Ryzyko walutowe towarzyszące kredytom walutowym jest odczuwalne nie tylko w momencie spłaty kredytu, ale też gdy staramy się o pożyczkę w euro, frankach lub dolarach. Klient zawsze dostaje złotówki, jednak zapisy w umowach poszczególnych banków decydują o tym, według jakiego kursu następuje przeliczenie i jaka jest ostateczna kwota kredytu.

Dwa rodzaje kredytów

Na naszym rynku zwyczajowo są dwa rodzaje kredytów walutowych. W przypadku indeksowanych, w umowie określona jest tylko przybliżona kwota pożyczki w walucie lub kwota w złotych (np. kredyt na 400 tys. zł, indeksowany kursem walutowym). Więcej problemów może się pojawić przy kredytach denominowanych. Kwota określana jest wówczas w walucie i otrzymujemy jej równowartość w polskich złotych po kursie w dniu wypłaty. Dlatego nawet w ciągu tygodnia, od podpisania umowy kredytowej do przelania pieniędzy na konto wskazane przez kredytobiorcę, wartość kredytu może się zmniejszyć nawet kilkanaście tys. zł. – W przypadku kredytów denominowanych w walucie, w okresie umacniania kursu złotego, klient może nie otrzymać potrzebnej mu kwoty w złotych – mówi Katarzyna Siwek z Home Broker.

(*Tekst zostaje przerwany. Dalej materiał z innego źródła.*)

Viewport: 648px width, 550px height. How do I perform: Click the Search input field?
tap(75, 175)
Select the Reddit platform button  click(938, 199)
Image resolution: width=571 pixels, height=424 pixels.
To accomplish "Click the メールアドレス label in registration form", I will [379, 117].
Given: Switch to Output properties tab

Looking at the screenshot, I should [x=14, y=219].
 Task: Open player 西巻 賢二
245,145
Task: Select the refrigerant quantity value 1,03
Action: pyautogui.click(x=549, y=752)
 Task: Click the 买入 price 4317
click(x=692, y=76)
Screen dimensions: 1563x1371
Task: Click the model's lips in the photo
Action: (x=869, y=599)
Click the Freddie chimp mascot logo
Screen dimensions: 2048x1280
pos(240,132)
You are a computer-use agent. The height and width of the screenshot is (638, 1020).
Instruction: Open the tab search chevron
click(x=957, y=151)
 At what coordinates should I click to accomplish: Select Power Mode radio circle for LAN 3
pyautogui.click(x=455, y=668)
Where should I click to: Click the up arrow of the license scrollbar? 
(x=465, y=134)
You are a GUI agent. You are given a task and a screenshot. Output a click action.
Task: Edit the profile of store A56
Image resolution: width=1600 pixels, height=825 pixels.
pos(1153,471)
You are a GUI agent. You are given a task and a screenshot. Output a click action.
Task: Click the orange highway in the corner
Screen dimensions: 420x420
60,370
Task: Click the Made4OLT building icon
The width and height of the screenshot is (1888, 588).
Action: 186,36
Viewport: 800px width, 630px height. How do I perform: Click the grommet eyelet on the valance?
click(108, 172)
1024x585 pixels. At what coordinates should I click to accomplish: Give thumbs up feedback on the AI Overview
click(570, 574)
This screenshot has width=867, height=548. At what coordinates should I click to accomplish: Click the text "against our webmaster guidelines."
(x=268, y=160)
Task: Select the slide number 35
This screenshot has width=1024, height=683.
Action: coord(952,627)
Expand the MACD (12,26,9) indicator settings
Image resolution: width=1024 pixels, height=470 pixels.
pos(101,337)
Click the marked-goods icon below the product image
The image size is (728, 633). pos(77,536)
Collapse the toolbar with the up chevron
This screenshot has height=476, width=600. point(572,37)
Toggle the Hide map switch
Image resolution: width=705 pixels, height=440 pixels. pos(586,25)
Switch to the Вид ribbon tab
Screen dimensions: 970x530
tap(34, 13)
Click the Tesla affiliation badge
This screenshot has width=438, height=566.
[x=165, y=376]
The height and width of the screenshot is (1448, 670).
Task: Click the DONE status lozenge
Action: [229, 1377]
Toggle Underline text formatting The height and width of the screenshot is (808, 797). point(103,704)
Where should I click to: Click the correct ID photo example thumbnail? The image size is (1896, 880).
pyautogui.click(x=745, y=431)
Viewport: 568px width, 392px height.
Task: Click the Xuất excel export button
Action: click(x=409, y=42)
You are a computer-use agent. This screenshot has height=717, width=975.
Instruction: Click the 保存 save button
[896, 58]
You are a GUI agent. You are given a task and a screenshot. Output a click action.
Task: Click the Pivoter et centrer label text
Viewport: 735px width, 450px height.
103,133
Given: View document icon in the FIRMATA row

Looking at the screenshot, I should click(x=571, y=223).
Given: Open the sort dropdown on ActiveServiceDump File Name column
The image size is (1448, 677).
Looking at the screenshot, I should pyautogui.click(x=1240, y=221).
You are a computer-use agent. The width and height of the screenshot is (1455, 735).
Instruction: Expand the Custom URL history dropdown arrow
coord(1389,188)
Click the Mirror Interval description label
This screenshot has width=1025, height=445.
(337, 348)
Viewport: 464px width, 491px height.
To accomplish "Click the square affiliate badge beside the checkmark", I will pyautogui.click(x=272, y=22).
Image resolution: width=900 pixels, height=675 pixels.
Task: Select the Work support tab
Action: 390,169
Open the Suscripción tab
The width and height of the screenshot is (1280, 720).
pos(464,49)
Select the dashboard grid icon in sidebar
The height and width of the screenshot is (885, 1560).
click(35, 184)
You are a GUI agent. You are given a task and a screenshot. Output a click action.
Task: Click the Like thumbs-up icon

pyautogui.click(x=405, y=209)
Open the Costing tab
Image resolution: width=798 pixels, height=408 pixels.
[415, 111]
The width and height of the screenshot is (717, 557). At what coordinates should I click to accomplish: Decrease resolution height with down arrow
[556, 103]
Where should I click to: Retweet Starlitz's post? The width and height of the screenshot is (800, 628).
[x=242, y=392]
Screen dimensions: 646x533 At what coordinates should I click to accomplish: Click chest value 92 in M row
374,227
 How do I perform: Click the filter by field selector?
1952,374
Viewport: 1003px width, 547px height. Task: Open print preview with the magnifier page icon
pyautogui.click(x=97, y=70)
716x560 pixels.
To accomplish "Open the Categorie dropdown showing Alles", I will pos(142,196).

Według niej taka sytuacja może nas spotkać w PKO BP, BZ WBK, Nordei, BOŚ, Deutsche Banku PBC i Raiffeisen Banku. Jeśli umowa kredytowa podpisana była np. 27 stycznia, a bank przekazał pieniądze 2 lutego, to kredytobiorca może mieć bardzo duże problemy, bo przy spodziewanej kwocie kredytu (410 tys. zł) do zamknięcia transakcji kupna nieruchomości kredytobiorcy może brakować ok. 14 tys. zł.

Reklama

W naszej symulacji dla uproszczenia zastosowaliśmy średni kurs euro. – Uruchomienie kredytu następuje zwykle w okresie tygodnia lub dwóch od spełnienia przez kredytobiorcą wszystkich warunków określonych w umowie. W przypadku gdy bank bierze kurs walutowy z dnia złożenia wniosku kredytowego, trzeba doliczyć dodatkowo nawet kilkanaście tygodni – mówi Katarzyna Siwek.

Czasem potrzebny aneks

Z danych Home Brokera wynika, że w BOŚ-u, Raiffeisen Bank i Nordei, w umowach kredytowych ustalana jest kwota kredytu na podstawie kursów walut z dnia podpisania umowy. W PKO BP i BZ WBK jest to dzień złożenia wniosku. Ten ostatni bank dopuszcza jednak możliwość zmiany kwoty kredytu w przypadku dużych wahań kursu.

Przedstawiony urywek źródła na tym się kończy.